Tuesday February 7 2012

Growing concern for women immigrants working in the UK as domestic workers


United Kingdom, 7th August: Women moving to the UK to work as domestic workers are often low paid and over-worked, revealing the 
modern-day slavery so much prevalent in the nations including the UK.

This has been reported by an article featured in the UK national daily ‘The Guardian’.

It has been revealed that such women immigrants with most of them hailing from African and other poor nations are subject to mental as well as physical abuse by their employers in the UK.

Women belonging to poor families immigrate to the UK to work as domestic helpers and child-carers. It is being seen in several cases that they end up working in deplorable conditions and are low paid while working for long hours.

Several of the victims of slavery in the UK by their employers admit that despite working for the required time, they are often paid less than the agreed wages. Not only this, if, at any point of time, the immigrant domestic helper asks for a day off, she is told to move away from the house there and then.
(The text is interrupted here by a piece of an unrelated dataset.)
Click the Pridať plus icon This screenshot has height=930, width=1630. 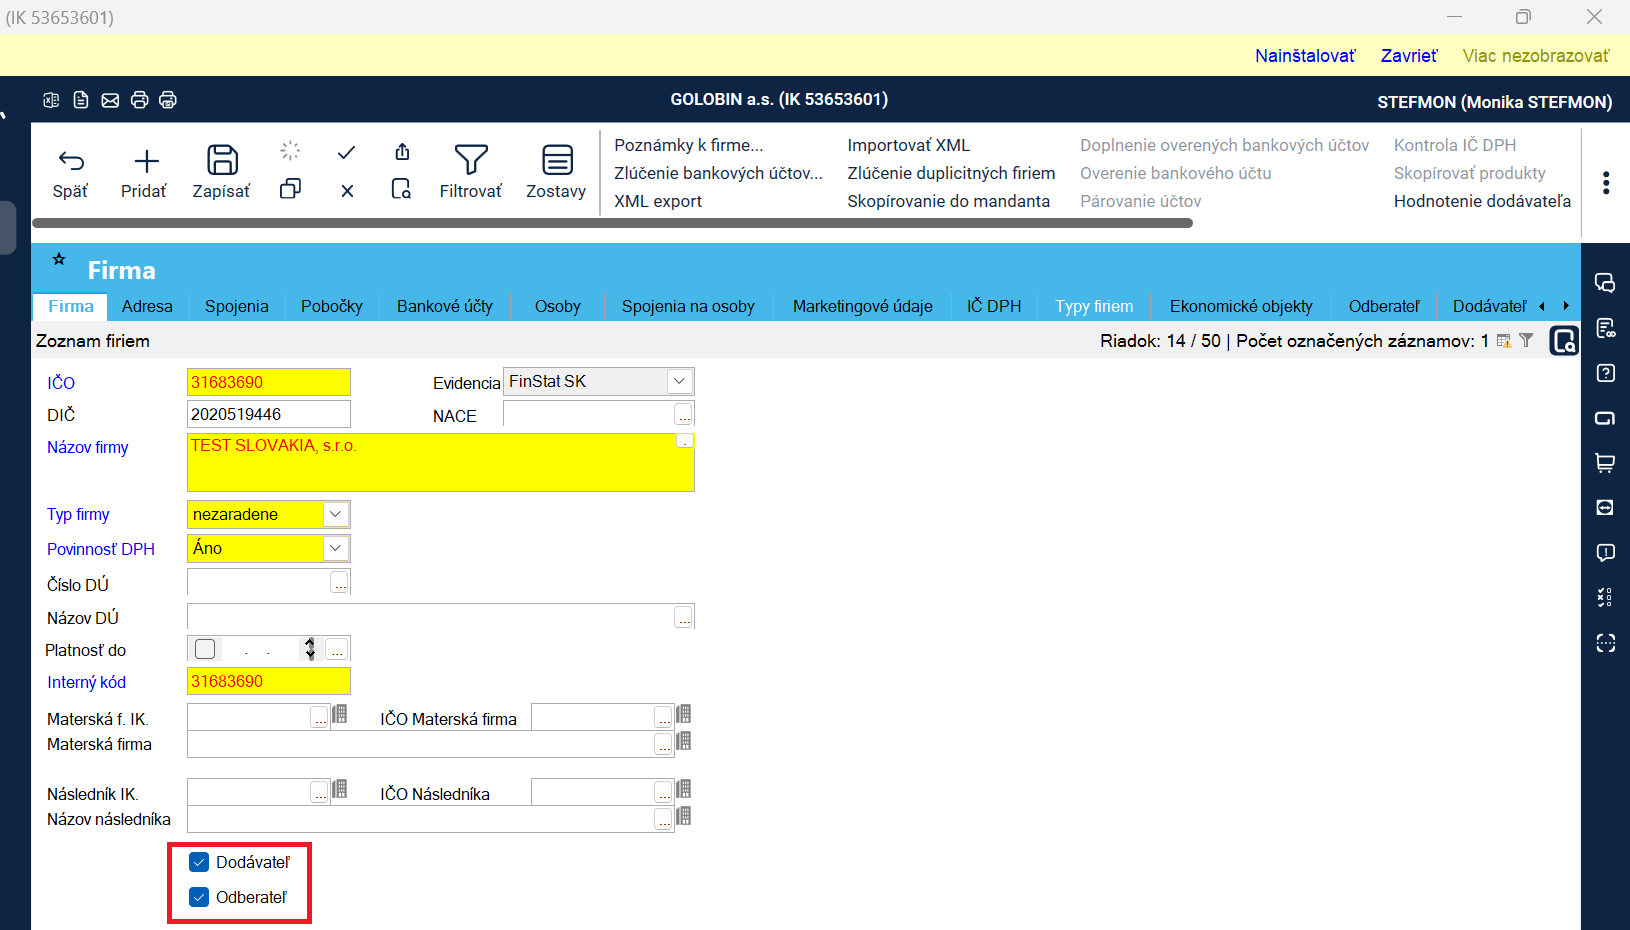coord(146,161)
Such immigrant women also reported of facing difficulties in sending their hard-earned money back home. Even their UK passports are kept by their employers in the UK so that these domestic helps cannot report the matter to the police since they don’t have any proof to show before the police that they are working in the UK legally.

The whole scenario has evoked response from the ‘Anti Slavery UK’, a charity organization in the UK that has come forward to campaign for getting help from International Labor Organization to give due recognition to the work of immigrant women working in the UK as domestic helps.
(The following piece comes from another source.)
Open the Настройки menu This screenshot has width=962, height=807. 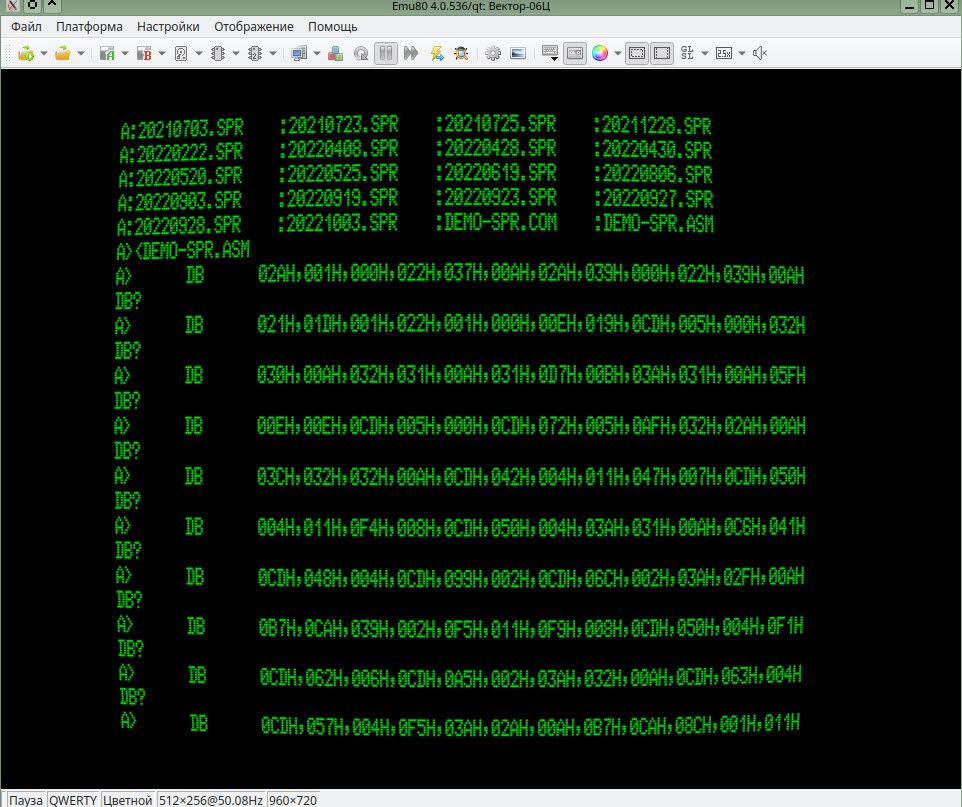tap(168, 26)
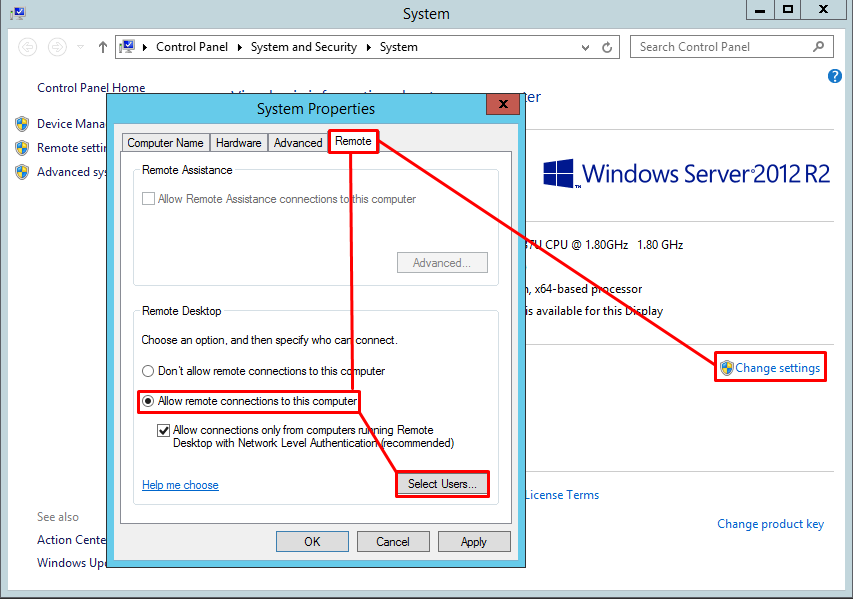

Presently, Kalayaan, a charity based in London, is the sole organization in the UK that helps the immigrants working as domestic helpers in the UK. In the year 2009, a total of 356 cases of abuse of such workers by their employers in the UK were received by Kalayaan.

Meanwhile, the charity organization admits that the problem is wide-spread since many immigrant workers often do not report the matter either to the police or to the charity. Out of the cases filed by Kalayaan, nearly 57 percent said they had no room or place of their own while about 17 percent said they were subjected to physical abuse by their employers.